[INPUT — start]

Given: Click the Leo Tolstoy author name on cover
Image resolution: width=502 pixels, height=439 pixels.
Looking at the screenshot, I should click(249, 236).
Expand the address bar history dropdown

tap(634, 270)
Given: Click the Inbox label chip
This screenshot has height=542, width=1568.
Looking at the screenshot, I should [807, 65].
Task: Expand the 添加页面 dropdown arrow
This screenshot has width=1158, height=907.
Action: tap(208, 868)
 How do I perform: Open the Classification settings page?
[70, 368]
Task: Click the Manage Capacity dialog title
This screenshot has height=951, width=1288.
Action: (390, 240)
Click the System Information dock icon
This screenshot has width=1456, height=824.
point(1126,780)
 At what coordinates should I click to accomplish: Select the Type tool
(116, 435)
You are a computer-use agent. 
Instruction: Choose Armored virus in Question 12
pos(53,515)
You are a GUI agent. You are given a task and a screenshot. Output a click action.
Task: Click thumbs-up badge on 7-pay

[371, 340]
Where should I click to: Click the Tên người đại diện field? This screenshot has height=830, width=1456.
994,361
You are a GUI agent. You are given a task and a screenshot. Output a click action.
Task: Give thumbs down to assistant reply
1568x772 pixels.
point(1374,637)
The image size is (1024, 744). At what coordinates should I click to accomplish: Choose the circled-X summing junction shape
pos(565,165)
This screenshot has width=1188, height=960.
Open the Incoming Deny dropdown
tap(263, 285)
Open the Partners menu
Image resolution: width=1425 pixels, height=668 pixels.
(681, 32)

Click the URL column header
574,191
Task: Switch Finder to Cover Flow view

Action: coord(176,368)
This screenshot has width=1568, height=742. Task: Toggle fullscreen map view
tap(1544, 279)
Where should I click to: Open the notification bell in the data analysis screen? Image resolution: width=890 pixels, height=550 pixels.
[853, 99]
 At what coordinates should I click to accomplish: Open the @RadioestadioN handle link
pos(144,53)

[INPUT — finish]

■ PROBLEM DETAILS ■
Set the lines down exactly, from the first line of the records to the line where "Given: Click the Inbox label chip" appears, with both ends kept.

■ WRITTEN SOLUTION ■
Given: Click the Leo Tolstoy author name on cover
Image resolution: width=502 pixels, height=439 pixels.
Looking at the screenshot, I should click(249, 236).
Expand the address bar history dropdown

tap(634, 270)
Given: Click the Inbox label chip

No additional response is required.